LifeSiteNews is reporting that the statement was made by Dr. James Trussell, Director of Princeton's Office of Population Research, in an academic review of the drug coauthored with Dr. Elizabeth G. Raymond.
"To make an informed choice, women must know that [emergency contraceptive pills] … prevent pregnancy primarily by delaying or inhibiting ovulation and inhibiting fertilization, but may at times inhibit implantation of a fertilized egg in the endometrium,” he writes.
Trussel is a senior fellow at the Guttmacher Institute, a member of the Planned Parenthood Federation of America’s national medical committee, and a board member of the NARAL Pro-Choice America Foundation, and is a big supporter of its use.
The statement is significant because it will certainly impact the ongoing debate about whether or not the drug causes an abortion.
" . . . (T)he question is also important to Catholics and others who oppose contraception, because it bears on the proper treatment of rape victims," LifeSite explains.
"While some Catholic theologians argue that contraception is intrinsically evil and therefore never able to be used, others argue that using contraception to prevent a pregnancy following rape is morally acceptable because the aim is to repel the attacker.
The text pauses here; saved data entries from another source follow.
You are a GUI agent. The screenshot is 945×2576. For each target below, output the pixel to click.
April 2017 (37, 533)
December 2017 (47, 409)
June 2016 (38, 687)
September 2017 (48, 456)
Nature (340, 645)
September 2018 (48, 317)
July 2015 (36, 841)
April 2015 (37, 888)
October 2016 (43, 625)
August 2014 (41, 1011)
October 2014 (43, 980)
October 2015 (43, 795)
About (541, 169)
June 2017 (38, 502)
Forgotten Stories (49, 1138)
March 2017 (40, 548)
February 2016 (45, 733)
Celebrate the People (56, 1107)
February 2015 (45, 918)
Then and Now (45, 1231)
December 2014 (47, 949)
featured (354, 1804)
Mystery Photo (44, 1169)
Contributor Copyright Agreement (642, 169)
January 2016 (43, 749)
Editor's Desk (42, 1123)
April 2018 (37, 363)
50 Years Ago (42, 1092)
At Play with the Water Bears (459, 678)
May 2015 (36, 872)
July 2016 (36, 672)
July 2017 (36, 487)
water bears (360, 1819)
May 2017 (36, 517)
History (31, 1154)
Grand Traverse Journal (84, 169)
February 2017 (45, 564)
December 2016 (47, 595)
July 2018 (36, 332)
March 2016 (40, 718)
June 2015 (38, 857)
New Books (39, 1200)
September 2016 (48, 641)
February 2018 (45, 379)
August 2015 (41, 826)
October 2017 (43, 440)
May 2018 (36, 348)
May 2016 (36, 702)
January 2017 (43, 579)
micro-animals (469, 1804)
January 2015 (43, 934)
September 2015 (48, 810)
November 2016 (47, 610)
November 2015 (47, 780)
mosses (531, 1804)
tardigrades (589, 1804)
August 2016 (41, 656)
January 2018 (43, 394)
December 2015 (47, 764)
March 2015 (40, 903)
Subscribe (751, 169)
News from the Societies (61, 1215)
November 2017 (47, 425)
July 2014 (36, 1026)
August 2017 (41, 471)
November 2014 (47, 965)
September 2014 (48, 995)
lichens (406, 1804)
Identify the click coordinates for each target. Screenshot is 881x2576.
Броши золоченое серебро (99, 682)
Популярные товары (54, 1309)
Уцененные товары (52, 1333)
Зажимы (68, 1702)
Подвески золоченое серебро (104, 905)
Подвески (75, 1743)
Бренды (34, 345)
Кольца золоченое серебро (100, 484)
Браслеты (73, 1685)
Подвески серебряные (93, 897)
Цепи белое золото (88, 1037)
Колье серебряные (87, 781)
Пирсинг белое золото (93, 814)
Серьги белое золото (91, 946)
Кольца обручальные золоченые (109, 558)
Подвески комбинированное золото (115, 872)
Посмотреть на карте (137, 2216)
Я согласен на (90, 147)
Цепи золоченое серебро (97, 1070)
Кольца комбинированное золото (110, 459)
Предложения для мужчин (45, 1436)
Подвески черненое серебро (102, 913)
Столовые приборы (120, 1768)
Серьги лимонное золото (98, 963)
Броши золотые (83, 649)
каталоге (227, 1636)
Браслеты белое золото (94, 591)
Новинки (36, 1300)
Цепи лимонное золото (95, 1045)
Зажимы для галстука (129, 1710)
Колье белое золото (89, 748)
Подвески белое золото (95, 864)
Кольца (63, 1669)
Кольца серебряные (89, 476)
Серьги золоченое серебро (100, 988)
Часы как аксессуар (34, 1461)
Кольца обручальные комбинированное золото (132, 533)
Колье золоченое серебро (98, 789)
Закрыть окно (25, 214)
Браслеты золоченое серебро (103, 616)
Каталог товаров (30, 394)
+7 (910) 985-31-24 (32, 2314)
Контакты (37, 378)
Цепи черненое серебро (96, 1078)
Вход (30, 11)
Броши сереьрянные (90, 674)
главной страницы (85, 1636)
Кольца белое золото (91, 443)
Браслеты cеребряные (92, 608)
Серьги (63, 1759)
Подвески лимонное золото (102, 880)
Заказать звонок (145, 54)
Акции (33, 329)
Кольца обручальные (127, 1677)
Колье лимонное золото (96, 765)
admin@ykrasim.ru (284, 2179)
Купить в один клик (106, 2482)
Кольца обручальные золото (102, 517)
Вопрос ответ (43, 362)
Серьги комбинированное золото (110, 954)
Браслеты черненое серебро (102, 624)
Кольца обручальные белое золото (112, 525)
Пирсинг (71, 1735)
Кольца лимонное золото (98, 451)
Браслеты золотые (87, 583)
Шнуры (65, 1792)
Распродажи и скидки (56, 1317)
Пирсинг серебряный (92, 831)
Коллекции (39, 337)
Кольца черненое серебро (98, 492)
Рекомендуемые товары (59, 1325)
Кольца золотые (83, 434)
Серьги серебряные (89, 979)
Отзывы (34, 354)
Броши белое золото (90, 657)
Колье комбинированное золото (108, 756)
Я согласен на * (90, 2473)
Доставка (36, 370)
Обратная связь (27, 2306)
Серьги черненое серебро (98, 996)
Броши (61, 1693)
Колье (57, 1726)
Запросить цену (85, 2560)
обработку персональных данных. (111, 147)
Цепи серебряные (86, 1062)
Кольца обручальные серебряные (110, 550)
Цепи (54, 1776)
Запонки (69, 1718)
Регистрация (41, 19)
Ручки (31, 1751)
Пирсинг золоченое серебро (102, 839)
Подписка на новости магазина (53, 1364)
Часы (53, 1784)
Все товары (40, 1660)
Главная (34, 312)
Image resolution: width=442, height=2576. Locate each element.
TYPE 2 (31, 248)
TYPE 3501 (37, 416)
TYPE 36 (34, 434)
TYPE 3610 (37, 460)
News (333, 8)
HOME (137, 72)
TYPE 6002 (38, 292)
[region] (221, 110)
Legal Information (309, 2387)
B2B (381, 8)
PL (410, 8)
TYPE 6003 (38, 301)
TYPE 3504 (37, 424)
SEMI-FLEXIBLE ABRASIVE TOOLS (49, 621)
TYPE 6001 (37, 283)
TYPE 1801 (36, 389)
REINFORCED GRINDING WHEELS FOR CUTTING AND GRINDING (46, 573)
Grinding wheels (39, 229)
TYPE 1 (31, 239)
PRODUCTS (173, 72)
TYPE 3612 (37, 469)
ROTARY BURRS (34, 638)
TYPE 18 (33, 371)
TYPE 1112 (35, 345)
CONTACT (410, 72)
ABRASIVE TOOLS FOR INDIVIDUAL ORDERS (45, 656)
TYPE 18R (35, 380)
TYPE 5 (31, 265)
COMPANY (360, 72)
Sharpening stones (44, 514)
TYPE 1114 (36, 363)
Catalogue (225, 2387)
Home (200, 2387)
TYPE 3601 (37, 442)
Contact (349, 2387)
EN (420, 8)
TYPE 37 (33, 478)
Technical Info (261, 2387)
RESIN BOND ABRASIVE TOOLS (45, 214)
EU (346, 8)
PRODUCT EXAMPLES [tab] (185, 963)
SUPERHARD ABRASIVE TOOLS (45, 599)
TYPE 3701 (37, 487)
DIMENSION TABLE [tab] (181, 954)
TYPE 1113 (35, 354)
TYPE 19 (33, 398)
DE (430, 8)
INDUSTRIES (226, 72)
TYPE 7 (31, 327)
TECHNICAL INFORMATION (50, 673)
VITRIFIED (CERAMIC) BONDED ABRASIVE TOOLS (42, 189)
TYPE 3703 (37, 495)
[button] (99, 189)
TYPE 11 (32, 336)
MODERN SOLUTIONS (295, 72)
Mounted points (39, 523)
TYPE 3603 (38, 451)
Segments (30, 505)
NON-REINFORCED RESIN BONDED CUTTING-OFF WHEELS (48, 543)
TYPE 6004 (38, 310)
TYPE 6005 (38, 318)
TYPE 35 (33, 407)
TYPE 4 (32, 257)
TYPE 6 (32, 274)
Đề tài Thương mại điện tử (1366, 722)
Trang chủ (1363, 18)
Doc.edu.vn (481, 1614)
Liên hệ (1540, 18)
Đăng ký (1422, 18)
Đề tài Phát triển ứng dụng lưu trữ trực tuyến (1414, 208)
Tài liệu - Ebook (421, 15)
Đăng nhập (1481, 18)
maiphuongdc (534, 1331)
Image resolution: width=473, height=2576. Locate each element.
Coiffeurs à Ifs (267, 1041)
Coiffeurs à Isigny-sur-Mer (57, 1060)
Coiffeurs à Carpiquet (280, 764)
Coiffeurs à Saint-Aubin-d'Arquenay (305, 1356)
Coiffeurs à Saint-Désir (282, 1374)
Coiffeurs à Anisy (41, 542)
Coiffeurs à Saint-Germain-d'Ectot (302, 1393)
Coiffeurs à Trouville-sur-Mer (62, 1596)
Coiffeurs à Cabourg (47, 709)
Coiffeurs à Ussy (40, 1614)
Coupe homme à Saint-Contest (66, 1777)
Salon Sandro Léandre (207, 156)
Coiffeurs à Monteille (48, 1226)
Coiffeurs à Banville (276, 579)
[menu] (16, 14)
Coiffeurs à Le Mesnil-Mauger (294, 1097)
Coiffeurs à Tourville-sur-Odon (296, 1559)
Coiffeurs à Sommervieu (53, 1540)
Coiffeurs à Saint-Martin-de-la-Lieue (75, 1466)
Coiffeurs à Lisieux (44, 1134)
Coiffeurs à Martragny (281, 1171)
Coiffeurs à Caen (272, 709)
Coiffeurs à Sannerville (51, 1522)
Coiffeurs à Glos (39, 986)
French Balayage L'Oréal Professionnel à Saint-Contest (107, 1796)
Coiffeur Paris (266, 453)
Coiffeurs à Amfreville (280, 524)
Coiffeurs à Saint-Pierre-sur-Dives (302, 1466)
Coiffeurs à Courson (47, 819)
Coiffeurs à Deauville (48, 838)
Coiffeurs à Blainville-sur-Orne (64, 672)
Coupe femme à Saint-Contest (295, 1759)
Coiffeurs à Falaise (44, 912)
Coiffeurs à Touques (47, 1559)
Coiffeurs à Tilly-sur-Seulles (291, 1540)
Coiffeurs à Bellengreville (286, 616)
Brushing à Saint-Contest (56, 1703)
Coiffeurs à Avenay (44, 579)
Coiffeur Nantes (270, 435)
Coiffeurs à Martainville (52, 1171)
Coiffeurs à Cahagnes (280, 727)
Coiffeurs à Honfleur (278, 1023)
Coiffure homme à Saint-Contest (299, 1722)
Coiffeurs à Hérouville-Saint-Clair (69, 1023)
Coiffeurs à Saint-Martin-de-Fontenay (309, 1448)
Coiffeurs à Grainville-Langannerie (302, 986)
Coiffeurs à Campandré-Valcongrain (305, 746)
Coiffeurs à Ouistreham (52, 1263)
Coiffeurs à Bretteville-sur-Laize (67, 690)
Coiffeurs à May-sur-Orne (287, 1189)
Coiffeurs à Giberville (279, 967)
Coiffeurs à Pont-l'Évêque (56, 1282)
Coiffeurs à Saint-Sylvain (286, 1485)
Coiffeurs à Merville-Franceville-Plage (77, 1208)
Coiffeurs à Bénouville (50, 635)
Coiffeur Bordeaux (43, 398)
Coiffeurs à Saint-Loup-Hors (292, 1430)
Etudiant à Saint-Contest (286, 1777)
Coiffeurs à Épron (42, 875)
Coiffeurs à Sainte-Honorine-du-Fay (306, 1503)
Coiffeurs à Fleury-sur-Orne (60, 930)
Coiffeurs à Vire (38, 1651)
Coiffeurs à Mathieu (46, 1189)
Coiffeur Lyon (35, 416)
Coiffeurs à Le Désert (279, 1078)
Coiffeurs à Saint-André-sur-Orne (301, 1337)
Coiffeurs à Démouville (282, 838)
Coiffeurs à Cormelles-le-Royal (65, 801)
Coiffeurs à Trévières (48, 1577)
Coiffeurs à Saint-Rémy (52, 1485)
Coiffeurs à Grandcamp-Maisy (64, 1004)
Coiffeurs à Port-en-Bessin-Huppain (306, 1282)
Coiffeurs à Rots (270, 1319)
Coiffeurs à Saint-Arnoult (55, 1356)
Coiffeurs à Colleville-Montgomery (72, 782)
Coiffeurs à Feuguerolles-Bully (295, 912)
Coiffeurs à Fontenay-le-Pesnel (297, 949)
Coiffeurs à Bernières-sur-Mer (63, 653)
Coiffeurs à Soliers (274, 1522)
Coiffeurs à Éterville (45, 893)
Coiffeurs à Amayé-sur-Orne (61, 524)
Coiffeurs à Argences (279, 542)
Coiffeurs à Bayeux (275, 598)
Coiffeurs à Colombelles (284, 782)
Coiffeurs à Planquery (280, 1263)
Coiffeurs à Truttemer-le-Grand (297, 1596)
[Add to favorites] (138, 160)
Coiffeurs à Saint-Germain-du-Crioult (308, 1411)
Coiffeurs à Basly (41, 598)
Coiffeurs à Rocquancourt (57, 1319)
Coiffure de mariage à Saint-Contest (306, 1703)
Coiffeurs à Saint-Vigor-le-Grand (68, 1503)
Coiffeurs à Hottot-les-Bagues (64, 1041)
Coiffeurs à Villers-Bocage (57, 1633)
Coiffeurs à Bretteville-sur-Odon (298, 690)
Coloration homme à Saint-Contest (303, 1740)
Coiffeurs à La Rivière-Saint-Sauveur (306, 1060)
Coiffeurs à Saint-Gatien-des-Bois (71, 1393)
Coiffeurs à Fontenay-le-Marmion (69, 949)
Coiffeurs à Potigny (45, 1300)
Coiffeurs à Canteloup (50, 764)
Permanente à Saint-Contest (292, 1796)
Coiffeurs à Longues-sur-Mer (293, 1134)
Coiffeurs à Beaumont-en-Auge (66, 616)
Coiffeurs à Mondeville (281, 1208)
On this principle, Catholic hospitals in various dioceses in North America have administered the drug, with the support of the bishops, even though some dioceses have forbidden it."
Wherever the drug is used by Catholics, a test is administered first with the hopes of ensuring that there is no pregnancy.
The debate over the morning-after-pill was recently reignited when Cardinal Joachim Meisner of Cologne, Germany issued a statement on January 31 allowing the use of the drug to prevent conception after rape. The same decision was made by the German bishops at their plenary meeting last week.
"The German bishops’ statement affirms that 'medical-pharmacological methods that cause the death of an embryo still may not be used',” LifeSite reports.
The bishops claim to have relied on a 2012 study in the journal Contraception that showed the drug was not an abortifacient. However, the study has been called into question because the lead author was discovered to have been an advisor to pharmaceutical companies that produce it.
The possibility that the morning-after-pill can cause an abortion is the single greatest reason why it does not enjoy more widespread use.
While insisting that women be informed of the risk the drug poses to a newly-conceived embryo, Trussell and Raymond go on to make the claim that this does not make the drug an abortifacient because medical authorities define pregnancy as beginning at implantation rather than conception.
As LifeSite correctly points out, biological science does no such thing and has always affirmed that life begins at fertilization.